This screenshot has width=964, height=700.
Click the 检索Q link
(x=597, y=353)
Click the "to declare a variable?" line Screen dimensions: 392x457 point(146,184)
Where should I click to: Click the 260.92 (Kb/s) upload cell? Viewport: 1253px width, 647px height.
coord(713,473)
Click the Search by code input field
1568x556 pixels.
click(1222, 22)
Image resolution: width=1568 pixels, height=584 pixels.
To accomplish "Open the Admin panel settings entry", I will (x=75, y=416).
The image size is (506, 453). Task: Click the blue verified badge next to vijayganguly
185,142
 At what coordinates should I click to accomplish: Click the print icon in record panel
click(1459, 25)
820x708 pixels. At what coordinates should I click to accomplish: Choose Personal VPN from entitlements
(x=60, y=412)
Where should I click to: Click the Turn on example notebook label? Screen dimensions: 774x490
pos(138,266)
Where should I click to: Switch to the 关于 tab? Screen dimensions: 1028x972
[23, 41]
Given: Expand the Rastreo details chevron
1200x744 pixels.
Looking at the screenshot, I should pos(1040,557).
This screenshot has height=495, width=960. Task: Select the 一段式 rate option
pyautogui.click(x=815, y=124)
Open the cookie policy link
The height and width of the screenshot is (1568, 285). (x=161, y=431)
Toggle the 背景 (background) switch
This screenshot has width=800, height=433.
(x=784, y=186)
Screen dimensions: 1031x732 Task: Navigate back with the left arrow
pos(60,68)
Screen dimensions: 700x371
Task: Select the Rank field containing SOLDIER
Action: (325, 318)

DESCRIPTION OF THE TASK =>
Only an exact copy is wanted here: the line containing "This screenshot has width=800, height=433." and every later line, up to and including the last line of the listing.

SOLUTION =>
This screenshot has width=800, height=433.
(x=784, y=186)
Screen dimensions: 1031x732 Task: Navigate back with the left arrow
pos(60,68)
Screen dimensions: 700x371
Task: Select the Rank field containing SOLDIER
Action: (325, 318)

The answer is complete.